*** SOURCE MATERIAL ***

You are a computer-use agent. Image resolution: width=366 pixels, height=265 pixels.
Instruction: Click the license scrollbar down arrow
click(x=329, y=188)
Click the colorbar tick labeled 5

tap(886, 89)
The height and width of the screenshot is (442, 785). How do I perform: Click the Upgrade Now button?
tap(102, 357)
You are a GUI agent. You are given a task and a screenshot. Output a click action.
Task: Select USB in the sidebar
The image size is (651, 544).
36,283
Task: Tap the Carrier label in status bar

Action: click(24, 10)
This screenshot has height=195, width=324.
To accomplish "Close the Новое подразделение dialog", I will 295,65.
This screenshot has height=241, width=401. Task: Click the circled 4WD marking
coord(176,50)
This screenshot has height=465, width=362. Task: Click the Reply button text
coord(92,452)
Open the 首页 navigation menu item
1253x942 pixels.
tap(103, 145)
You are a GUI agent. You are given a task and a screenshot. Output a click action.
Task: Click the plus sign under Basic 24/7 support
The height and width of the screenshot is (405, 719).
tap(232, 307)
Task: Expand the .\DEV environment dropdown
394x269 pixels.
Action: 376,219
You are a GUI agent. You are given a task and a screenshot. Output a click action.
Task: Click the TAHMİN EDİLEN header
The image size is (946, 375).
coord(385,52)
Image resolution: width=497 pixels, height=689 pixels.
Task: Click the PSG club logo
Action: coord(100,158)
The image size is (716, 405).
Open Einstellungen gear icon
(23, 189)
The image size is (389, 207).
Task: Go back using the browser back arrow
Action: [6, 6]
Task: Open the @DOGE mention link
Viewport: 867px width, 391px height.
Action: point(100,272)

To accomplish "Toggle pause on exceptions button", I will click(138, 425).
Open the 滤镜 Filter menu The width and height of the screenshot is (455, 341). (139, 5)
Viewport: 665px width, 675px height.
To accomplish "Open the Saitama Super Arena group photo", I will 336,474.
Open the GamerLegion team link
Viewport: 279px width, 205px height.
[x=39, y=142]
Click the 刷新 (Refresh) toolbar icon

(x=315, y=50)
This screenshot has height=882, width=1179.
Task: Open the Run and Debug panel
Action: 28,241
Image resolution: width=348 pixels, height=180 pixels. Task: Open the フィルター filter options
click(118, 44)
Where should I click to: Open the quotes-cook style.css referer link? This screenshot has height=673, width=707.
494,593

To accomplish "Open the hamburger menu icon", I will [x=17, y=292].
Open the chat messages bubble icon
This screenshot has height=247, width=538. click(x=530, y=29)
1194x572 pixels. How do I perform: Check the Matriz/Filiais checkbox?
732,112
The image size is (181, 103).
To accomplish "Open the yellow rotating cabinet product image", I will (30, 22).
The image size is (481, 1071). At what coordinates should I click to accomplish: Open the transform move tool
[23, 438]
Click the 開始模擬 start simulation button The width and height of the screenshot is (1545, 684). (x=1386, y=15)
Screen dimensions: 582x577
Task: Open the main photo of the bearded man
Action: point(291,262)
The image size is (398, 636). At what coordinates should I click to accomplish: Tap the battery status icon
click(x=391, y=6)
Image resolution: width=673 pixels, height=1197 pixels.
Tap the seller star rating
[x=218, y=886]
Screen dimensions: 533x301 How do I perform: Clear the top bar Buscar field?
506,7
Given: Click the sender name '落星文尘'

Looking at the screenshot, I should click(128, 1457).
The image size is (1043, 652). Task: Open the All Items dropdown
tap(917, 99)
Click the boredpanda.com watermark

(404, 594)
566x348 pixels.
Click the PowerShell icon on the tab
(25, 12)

*** End of SOURCE MATERIAL ***

Only the lines from the one containing "The image size is (1043, 652)." through the end of the entries above belong in the answer; repeat them exactly.

SOLUTION TO THE PROBLEM ▸
The image size is (1043, 652). Task: Open the All Items dropdown
tap(917, 99)
Click the boredpanda.com watermark

(404, 594)
566x348 pixels.
Click the PowerShell icon on the tab
(25, 12)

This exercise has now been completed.